Help needed to process structured time series dataset for RNN using fastai lib

Hi All,

I was wondering if someone on the fastai forums could help me with how i can use the pytorch or fastai or other libraries to manipulate or structure my training dataset or iterator design. This intro is a summary, below the line is the detail.

What i want to do is essentially run an RNN across each row of data in my dataset, with each column element being a time step. Then skip to the next line and repeat. In my earlier dense and conv nets i just flattened the data as sequence was not important.

Now i want to use the time / step nature of my data in an RNN, but the ends of my rows are like an end state, that i am trying to find. So i want the RNN to learn how to reach this end state by examining each row and learning the patterns in state structure and time.

To compare this with something like a character RNN that predicts the next character, its as if the full stops of each sentence need to be a final state of the data, and each sentence start a reset of the pattern learning process.

Have a look below for an example of the data.

I through maybe we could make each row a ‘batch’ and cycle through but that to me seems maybe the wrong way to go about it. That we would rather want a batch that spants a number of rows, and a different way of pulling each row to the RNN

Does anyone have some suggestions of how to handle this scenario?

@jeremy @rachel I was wondering if you can help or point me to some really good posts / literature that helps with how to deal with unique / custom datasets. It seems like this is an area that is really important, though a lot of the fastai course material focuses on datasets that are well know and pre-prepared.

I’d love some of your advice or direction about how to create better iterator, data shaping methods to get any dataset to work with models.


The detail:

Heres a sample of what my dataset look like

x.shape = (1000, 20, 45)
y.shape =  (1000, 20 )

They essentially look like this

**x** data 
[ [ T, R, T, F, ... C, A ],  length 20
 [  X, Z, R, T, F ... , A ] length 20

A…Z are data arrays that look like this

array([39, 33, 34, 13, 50, 38, 43, 26, 30, 45, 35, 46, 42, 41, 47, 12, 15, 48, 16, 11, 37, 20, 23,  .., 17, 21, 18, 40, 19, 49, 32, 51, 28, 53, 27, 25,  1,  4, 54, 29, 14, 24,  9,  6,  3]

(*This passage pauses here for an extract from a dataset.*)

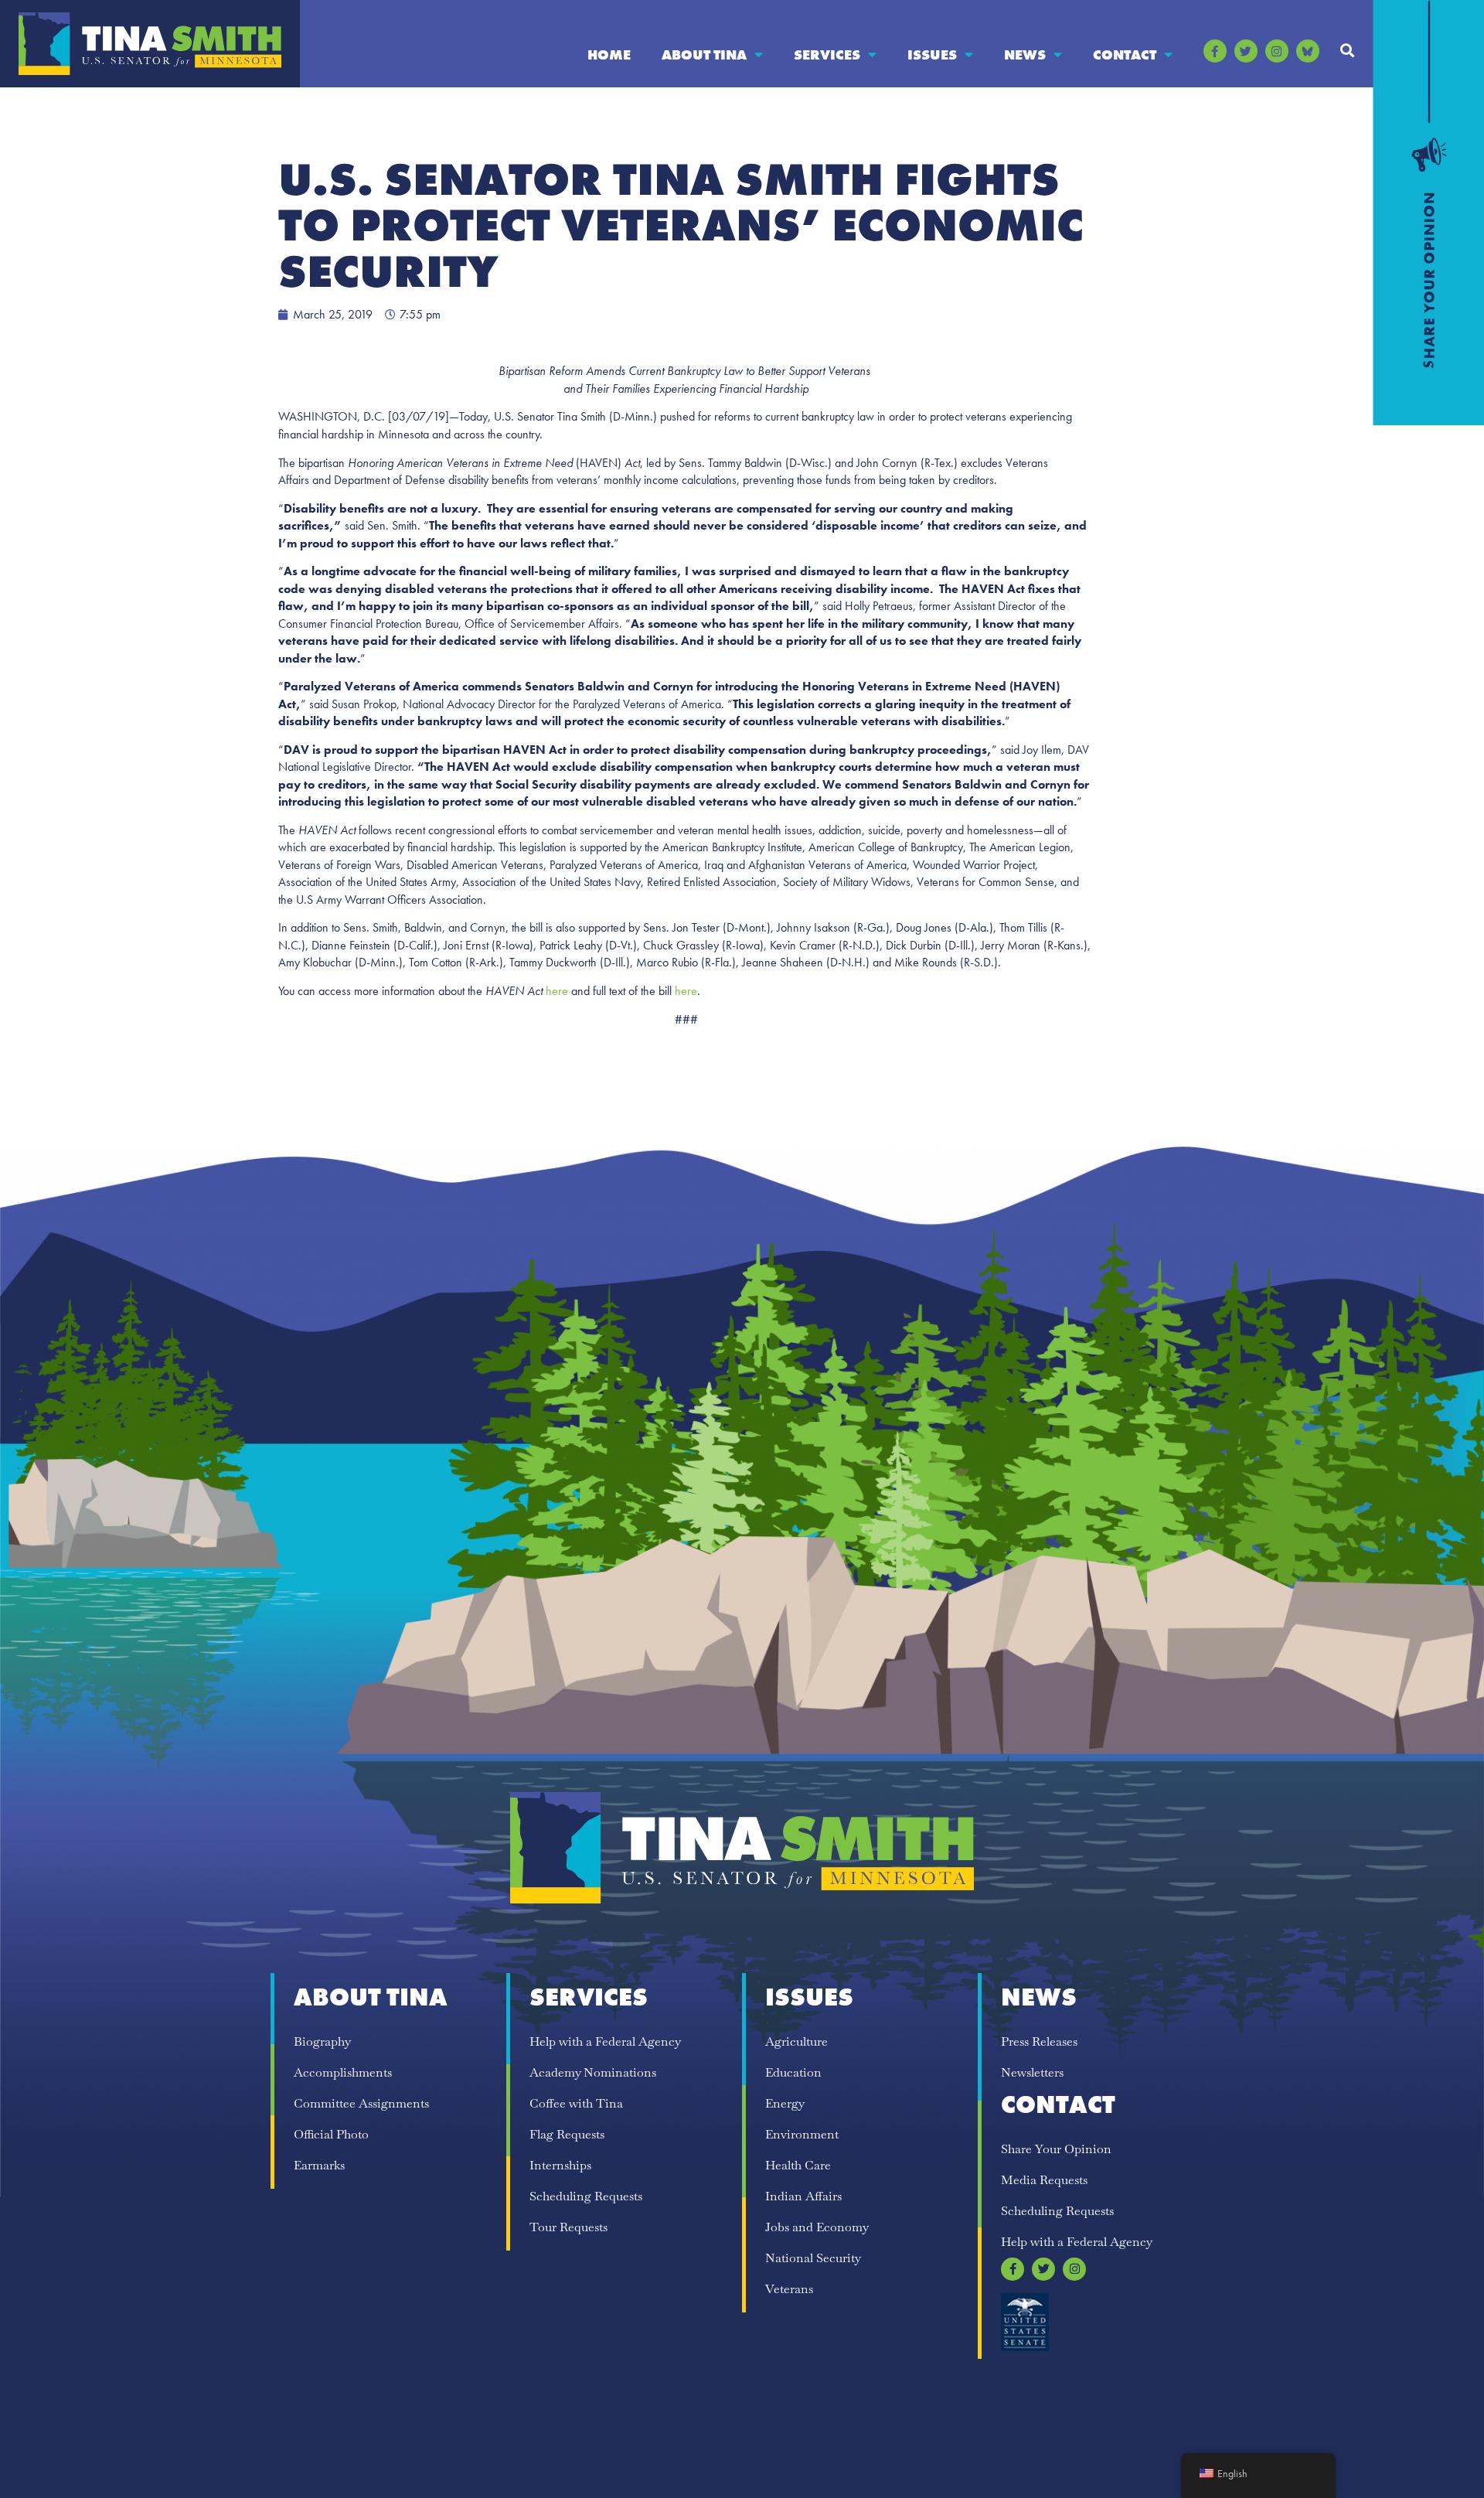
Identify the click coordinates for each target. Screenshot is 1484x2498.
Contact (1124, 55)
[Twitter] (1246, 51)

I have just called them A…Z to avoid making this a huge post. In actuality there are n! or 45! permutations not 26 (A…Z)

y output state (length 20)

[array([37, 26, 20, 13, 17, 44, 34, 37, 38, 30, 28, 40, 33, 33, 37, 24,  4, 40, 14, 22,  0]), 
 array([ 3, 27, 26, 16,  4,  7, 26, 22, 40, 22, 31, 43,  6, 24,  3, 23, 23, 35,  5, 31,  0]), 

Now when i built my first dense and conv models i just flattened the data them so I had a dataset

(20,000, 45)
(20,000, 1)

Then just took the 45 values and used embedding / conv / dense layers to match to the single output.

I now want to use pytorch and the fastai libraries to create an RNN that us an arbitary number of recurrent unit to calculate the output state.

So i guess i want to take each row of data, perhaps prepad it with the start state ( i haven’t quite decided) Heres an example with padding of 3 using start state and nul output

x .    [ T,  R,  T,  F,...,  C, A ]
y      [37, 26, 20, 13,..., 22, 0]
# prepadded approach
x .    [ T, T, T,   T,  R,  T,  F,...,  C, A ] .  padded with first datapoint
y      [ 0, 0, 0,  37, 26, 20, 13,..., 22, 0] padded with nul resultt

The idea is i can then present the model a state eg T and predict the next y

So using the v2 lesson 6 code, i want to go through each row, train the RNN, then restart on the next row, and so on and so forth.

[ T,T,T, T, R, T, F, … C, A ]
[ T,T,T, T, R, T, F, … C, A ]
[0, 0, 0, 37, 26, 20, 13,…, 22, 0]

You can see if i flatten these after padding i will get weird starting inputs that might not make sense to the model. C, A, T, T = 0 with a 4 input RNN.

So I am guessing i have to edit this secion of code. Either creating a different columnarmodel data setup or different iterator which brings the data together.

val_idx = get_cv_idxs(len(idx)-cs-1)
ms = ColumnarModelData.from_arrays('.', val_idx, xs, y, bs = 512)
m = CharLoopModel(vocab_size, n_fac)
it = iter(md.trn_dl)
*xs, yt = next(it)
opt = optim.Adam(m.parameters(), 1e-2)
fit(m, md, 1, opt, F.nll_loss)

Comments and help would be greatly appreciated.

Ok, I think I am making progress with my specific problem. So hold off on solutions.

However if you have a more general suggestion as to my question regarding dealing with unique or custom datasets and how to prepare them, please add your thoughts.

I’ll post an update when i have something more.